In the listing below, count the lines containing the string "full". Reply with that number only.

• MATERIAL PROVIDED:
*** Begin section ***
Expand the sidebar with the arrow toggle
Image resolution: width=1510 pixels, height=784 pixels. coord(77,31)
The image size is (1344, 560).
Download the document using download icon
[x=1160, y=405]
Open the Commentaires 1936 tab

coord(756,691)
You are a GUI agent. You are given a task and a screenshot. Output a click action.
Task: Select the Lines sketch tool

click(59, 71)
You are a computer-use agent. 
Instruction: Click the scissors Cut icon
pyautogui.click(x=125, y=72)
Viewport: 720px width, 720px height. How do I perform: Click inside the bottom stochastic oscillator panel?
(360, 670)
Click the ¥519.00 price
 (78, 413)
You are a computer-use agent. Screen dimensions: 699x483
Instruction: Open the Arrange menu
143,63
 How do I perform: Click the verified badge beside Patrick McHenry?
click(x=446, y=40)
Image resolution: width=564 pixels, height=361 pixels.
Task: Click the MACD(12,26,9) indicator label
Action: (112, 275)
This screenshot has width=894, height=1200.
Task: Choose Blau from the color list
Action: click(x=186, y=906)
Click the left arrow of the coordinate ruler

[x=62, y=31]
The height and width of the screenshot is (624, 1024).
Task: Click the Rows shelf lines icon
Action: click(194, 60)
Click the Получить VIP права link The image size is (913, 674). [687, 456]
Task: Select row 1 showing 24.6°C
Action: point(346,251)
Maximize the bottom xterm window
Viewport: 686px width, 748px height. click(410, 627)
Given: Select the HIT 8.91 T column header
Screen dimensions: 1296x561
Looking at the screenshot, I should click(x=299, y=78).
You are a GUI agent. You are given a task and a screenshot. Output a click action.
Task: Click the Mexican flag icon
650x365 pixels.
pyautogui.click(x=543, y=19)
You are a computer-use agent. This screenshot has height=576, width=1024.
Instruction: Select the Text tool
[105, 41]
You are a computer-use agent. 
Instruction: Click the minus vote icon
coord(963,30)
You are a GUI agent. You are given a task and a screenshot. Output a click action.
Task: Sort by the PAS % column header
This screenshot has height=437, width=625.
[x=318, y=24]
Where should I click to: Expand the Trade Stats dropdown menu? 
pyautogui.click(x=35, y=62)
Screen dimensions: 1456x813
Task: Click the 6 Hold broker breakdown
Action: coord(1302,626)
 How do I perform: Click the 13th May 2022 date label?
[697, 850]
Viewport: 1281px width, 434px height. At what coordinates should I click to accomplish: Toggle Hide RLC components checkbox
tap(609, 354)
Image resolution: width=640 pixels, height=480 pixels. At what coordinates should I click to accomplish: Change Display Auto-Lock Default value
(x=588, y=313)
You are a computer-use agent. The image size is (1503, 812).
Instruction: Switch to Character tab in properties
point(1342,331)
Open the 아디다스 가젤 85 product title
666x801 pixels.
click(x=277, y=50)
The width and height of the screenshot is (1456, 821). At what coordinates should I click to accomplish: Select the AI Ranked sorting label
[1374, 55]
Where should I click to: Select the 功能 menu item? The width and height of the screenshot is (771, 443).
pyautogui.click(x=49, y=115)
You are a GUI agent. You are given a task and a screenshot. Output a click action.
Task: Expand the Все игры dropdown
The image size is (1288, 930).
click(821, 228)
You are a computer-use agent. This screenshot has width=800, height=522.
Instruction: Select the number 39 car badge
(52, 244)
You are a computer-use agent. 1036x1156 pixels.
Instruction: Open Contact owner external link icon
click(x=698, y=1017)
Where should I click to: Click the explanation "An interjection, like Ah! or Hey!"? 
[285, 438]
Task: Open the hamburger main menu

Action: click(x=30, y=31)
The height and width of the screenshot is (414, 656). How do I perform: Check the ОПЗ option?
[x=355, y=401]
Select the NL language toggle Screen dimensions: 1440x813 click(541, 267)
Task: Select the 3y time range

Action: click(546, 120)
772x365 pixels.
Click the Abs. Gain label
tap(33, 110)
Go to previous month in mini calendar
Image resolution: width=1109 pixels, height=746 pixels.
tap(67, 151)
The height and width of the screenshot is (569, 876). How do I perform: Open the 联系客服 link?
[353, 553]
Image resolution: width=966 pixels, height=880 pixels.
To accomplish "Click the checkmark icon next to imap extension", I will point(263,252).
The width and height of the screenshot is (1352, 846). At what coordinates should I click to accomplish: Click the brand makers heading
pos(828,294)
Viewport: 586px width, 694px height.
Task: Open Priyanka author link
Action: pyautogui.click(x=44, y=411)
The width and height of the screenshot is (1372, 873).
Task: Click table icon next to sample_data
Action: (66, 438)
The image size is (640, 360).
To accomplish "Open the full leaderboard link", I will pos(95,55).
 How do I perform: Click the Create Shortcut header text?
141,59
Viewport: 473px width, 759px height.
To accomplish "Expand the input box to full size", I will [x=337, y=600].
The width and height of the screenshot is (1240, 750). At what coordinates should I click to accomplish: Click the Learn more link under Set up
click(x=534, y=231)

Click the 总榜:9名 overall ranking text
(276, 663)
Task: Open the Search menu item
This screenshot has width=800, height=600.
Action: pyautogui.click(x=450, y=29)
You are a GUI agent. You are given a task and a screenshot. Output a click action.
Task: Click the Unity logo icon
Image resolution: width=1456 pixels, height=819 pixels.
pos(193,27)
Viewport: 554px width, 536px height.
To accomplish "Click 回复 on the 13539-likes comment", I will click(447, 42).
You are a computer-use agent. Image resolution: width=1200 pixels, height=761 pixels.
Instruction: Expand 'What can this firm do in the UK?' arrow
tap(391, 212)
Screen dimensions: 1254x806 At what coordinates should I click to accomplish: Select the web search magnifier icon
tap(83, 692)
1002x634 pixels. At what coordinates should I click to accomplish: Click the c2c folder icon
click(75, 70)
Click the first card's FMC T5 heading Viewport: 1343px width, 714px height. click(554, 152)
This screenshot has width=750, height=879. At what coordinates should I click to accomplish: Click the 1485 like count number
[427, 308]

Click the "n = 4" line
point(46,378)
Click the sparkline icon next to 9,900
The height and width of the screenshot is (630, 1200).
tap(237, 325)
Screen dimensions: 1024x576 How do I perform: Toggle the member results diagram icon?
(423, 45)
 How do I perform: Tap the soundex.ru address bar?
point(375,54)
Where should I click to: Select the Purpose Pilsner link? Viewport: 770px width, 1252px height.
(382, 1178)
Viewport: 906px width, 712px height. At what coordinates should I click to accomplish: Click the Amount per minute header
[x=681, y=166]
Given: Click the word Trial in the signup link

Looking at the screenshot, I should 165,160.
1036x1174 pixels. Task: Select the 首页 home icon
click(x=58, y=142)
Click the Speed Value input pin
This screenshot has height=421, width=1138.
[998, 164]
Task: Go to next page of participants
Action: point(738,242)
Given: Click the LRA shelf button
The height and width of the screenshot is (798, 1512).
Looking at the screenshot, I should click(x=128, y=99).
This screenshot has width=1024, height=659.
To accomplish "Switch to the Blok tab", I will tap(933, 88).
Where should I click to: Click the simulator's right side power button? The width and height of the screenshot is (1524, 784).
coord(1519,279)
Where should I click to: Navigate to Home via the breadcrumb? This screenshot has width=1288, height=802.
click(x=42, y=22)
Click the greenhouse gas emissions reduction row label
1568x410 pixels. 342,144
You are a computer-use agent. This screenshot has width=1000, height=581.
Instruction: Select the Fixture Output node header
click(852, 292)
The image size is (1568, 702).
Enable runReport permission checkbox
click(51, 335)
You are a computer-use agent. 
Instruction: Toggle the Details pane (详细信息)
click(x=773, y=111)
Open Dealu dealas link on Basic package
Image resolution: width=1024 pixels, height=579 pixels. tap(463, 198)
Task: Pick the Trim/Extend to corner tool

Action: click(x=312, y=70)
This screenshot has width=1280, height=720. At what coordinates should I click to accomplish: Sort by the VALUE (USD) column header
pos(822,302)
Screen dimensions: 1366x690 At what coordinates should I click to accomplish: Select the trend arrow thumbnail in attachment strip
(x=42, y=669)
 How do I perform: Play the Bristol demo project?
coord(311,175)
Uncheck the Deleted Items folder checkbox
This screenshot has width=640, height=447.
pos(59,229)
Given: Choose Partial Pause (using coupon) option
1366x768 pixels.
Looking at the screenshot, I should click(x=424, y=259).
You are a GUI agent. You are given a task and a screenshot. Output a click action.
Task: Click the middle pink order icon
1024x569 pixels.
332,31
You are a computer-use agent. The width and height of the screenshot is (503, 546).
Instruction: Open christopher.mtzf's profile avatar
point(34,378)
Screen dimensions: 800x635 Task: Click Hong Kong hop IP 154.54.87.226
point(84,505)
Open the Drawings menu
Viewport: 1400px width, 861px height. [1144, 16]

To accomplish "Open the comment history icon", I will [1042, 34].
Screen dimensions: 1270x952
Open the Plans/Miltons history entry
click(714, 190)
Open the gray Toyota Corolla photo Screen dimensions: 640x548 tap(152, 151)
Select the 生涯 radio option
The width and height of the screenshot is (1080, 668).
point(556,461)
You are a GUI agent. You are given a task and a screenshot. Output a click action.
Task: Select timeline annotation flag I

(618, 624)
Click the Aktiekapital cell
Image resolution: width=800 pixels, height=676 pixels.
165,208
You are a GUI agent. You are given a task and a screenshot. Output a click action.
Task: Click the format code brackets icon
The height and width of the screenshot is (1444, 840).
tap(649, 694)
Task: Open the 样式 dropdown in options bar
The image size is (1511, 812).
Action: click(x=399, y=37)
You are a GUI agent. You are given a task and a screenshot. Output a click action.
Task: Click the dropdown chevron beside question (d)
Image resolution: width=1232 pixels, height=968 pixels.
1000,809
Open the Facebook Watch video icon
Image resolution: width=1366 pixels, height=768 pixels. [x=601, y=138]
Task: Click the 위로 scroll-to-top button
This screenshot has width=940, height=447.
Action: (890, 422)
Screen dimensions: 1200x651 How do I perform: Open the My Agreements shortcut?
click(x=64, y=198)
*** End section ***
• WRITTEN ANSWER: 2